→ Passage:
· · · · ·
I'm seeing like 16-20mpg on a site that compiles user reports of mileage for both the V6 and V8. Pretty sure that's what my 99 Ranger got so idk if I'd say "they aren't bad on gas anymore"
The 2.7 Ecoboost, which is by far the most common on sale right now, gets 20-26mpg, the 3.5L Ecoboost gets 18/24, and the 3.5L hybrid gets 25 combined. The V8 gets 17-25mpg, but most dealers aren't ordering many of those - check your local dealer's site and you'll see most new ones are the 2.7 and the 3.5L hybrid Powerboost.
That's pretty close to the Kei truck pictured, which gets in the neighborhood of 30mpg.
Dang where did you get all that info? Just asking cuz it's dead wrong. All of it
The 2.7 Ecoboost, which is by far the most common on sale right now, gets 20-26mpg, the 3.5L Ecoboost gets 18/24, and the 3.5L hybrid gets 25 combined.
You could've Googled instead of just assuming I'm a liar, but actual facts seem to get downvoted to oblivion here if they don't fit the narrative.
· · · · ·
Dataset records:
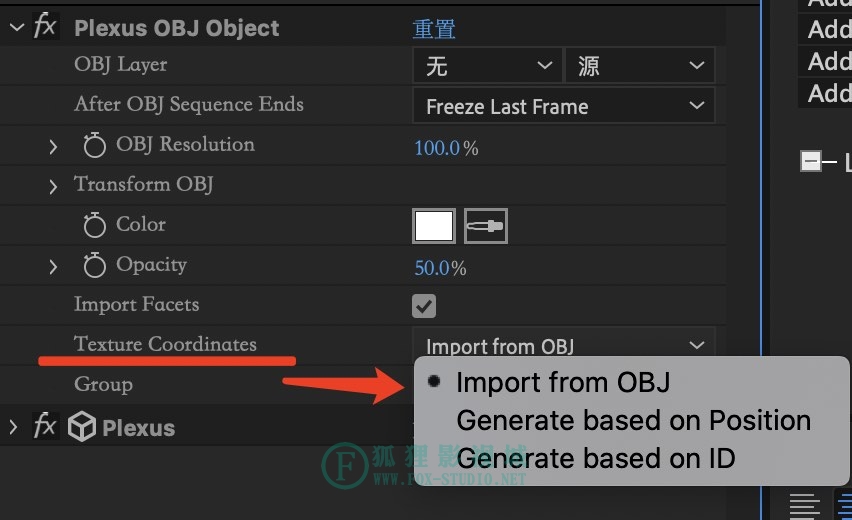The image size is (852, 520).
Task: Click the 重置 reset link
Action: click(434, 28)
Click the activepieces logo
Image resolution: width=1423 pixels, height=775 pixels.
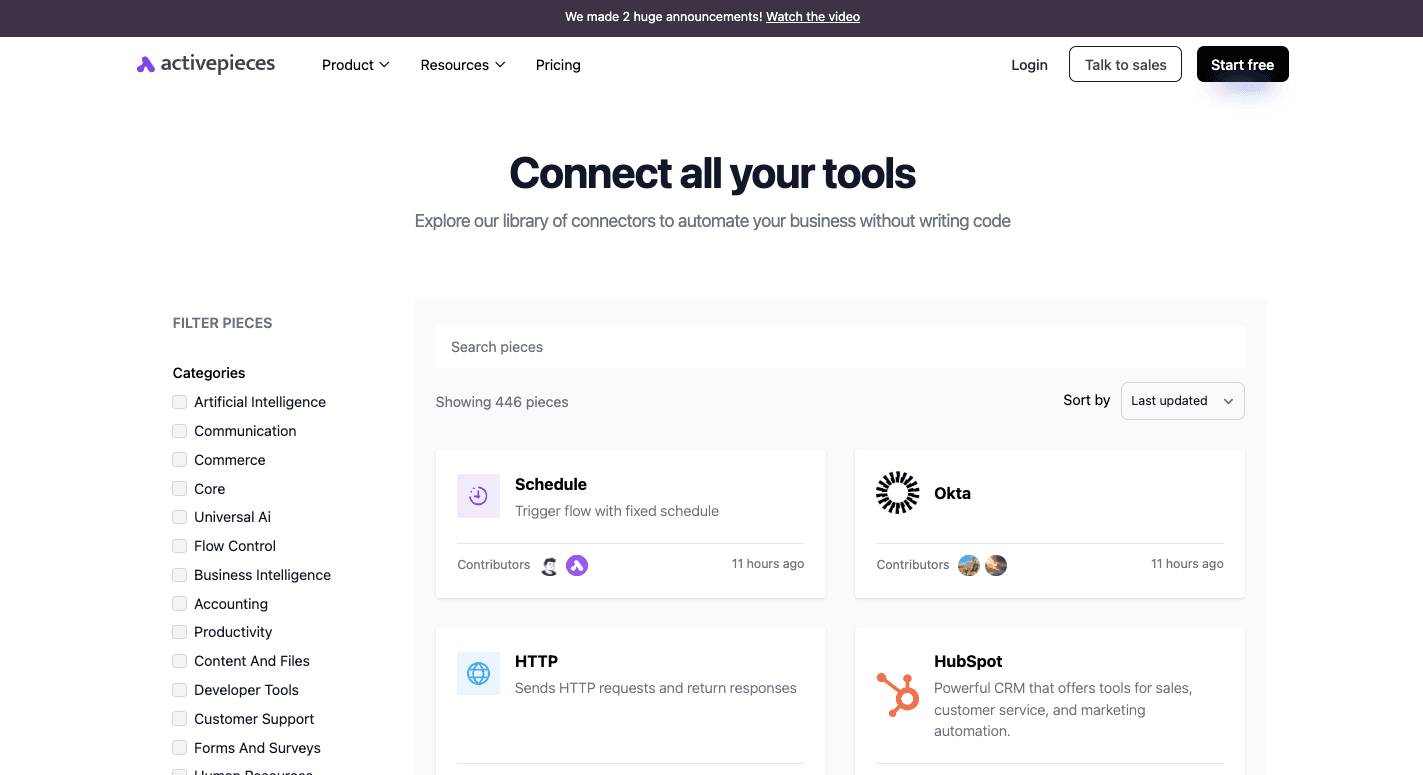click(206, 65)
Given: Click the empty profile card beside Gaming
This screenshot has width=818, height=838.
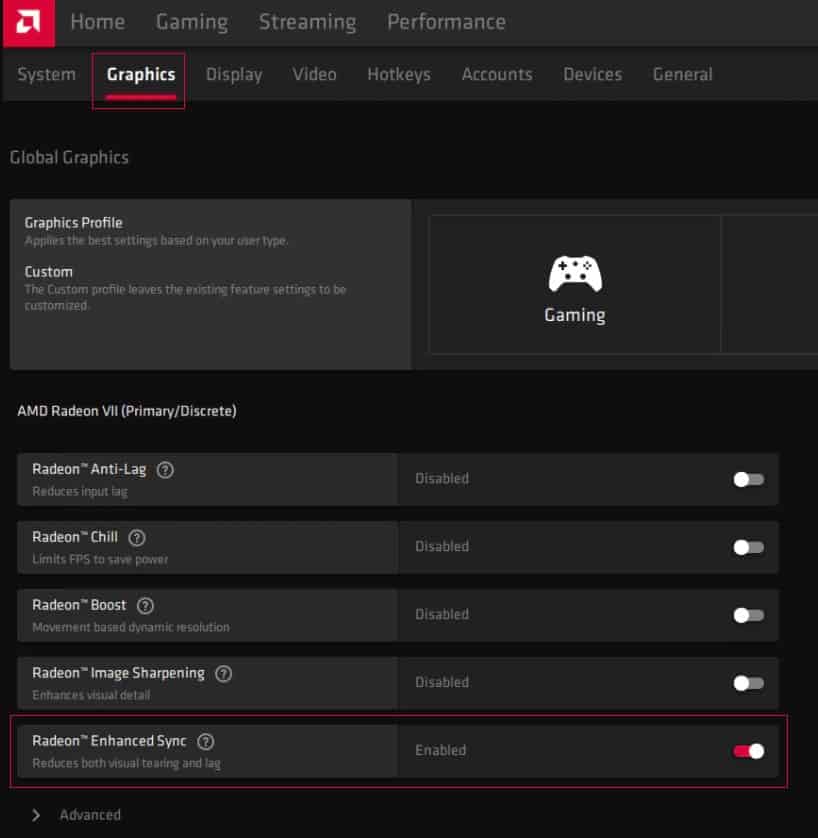Looking at the screenshot, I should [775, 283].

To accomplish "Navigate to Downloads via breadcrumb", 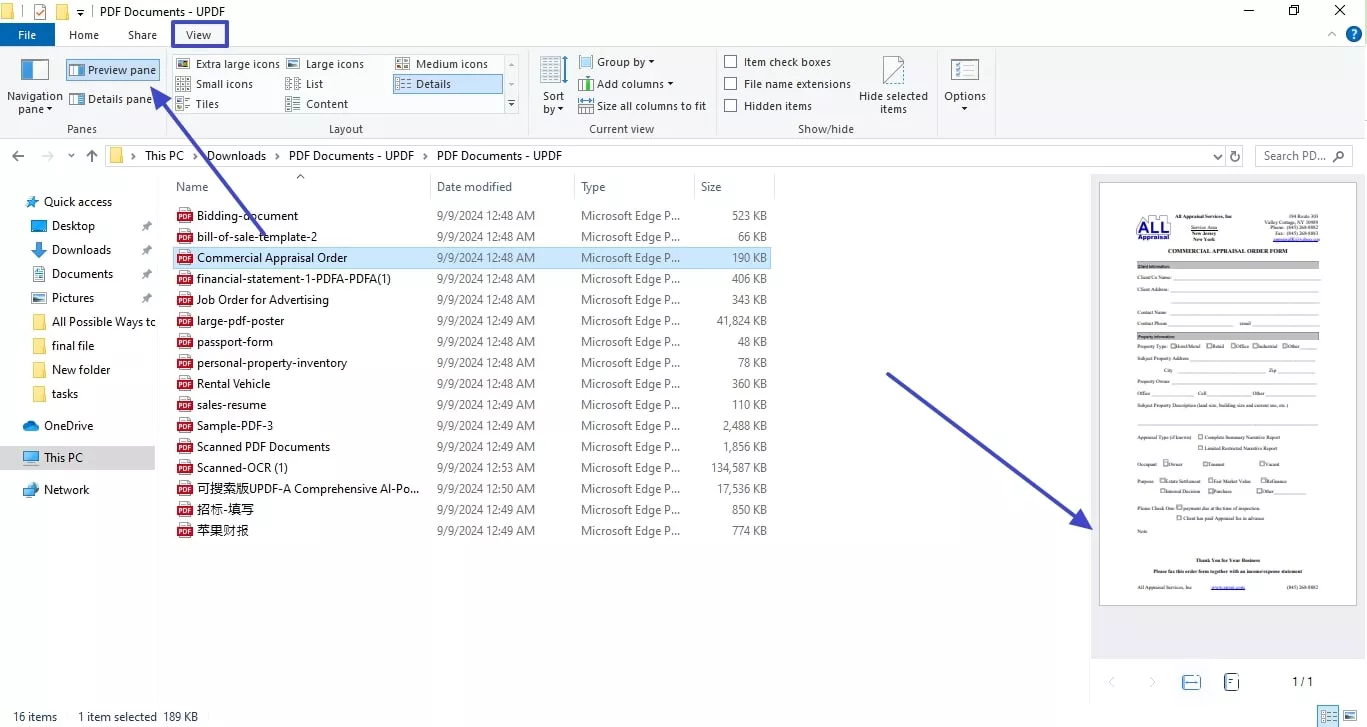I will click(236, 155).
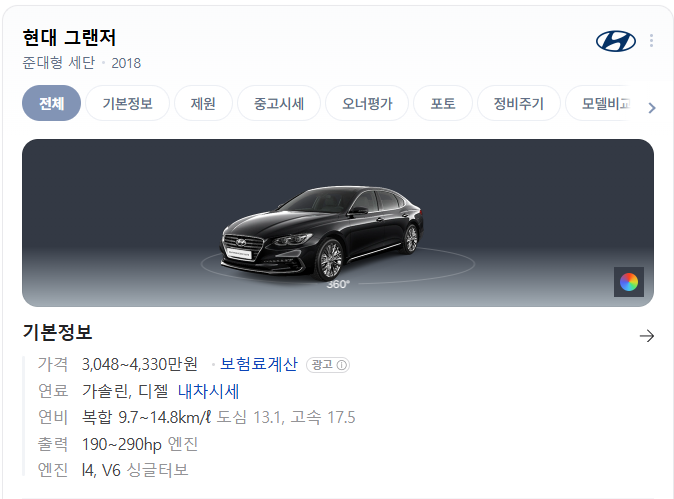Click the 보험료계산 link
674x499 pixels.
tap(259, 364)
· · · · ·
→ Exercises to complete:
1 - In the truck fuel-economy discussion, what combined mileage does the 3.5L hybrid get?
2 - Write what comes next in the truck fuel-economy discussion, starting after its last sentence.
These dataset records are not needed.

→ Results:
1 - 25 mpg combined.

2 -
The funniest part is that you actually think that 25mpg "isn't bad on gas" lol
It's not for a fullsize truck. In fact, that's the average fuel economy for all vehicles sold in the US in 2022, while cars alone averaged around 31mpg. And considering the Kei trucks only do around 30mpg while having considerably less cargo volume, I'd say it's not a bad trade off if you need it for specific reasons that a smaller truck won't do, like towing or hauling larger/heavier items. Does everyone need a big ass truck or SUV? Hell no. But the numbers aren't as bad as they're made out to be - at least not for Ford. GM and Stellantis have some work to do.